→ Task objective
What lines below include the string "size"? Pick them out and copy them.

---*---

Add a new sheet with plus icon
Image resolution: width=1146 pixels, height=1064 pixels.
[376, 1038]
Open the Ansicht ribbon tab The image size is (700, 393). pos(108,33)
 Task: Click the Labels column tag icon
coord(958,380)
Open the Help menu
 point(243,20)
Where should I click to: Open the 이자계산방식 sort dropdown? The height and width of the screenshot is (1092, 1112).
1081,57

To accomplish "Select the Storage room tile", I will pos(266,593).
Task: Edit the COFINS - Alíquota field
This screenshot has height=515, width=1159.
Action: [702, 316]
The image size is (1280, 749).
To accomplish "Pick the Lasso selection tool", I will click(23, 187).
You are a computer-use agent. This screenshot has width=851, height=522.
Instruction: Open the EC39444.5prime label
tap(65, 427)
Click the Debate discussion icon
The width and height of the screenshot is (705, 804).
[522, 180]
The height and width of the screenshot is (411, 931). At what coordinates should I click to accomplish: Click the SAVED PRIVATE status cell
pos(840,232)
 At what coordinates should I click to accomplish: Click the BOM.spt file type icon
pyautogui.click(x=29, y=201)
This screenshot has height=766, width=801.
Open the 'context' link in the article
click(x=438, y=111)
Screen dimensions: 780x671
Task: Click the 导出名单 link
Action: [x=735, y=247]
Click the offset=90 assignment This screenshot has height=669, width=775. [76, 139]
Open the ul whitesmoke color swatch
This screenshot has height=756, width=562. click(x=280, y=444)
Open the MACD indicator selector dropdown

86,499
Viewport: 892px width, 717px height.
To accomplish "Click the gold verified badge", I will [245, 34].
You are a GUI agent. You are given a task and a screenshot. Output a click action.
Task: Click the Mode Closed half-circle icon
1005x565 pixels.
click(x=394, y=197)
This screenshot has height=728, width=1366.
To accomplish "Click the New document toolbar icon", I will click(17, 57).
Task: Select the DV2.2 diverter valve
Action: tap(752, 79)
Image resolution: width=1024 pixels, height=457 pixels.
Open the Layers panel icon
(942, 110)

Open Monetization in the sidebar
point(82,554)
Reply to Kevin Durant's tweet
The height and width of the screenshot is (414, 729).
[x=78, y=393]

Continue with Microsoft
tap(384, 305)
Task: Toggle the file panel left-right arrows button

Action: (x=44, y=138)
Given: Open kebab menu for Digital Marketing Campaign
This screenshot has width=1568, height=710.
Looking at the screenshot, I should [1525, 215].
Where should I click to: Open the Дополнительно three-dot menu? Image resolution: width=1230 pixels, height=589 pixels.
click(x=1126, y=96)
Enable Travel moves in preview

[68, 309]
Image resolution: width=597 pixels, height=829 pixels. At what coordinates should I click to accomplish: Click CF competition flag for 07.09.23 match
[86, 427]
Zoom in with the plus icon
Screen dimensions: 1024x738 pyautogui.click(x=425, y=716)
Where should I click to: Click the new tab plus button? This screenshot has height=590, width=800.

---*---

→ Response for this exercise
Open the Ansicht ribbon tab The image size is (700, 393). pos(108,33)
The image size is (1280, 749).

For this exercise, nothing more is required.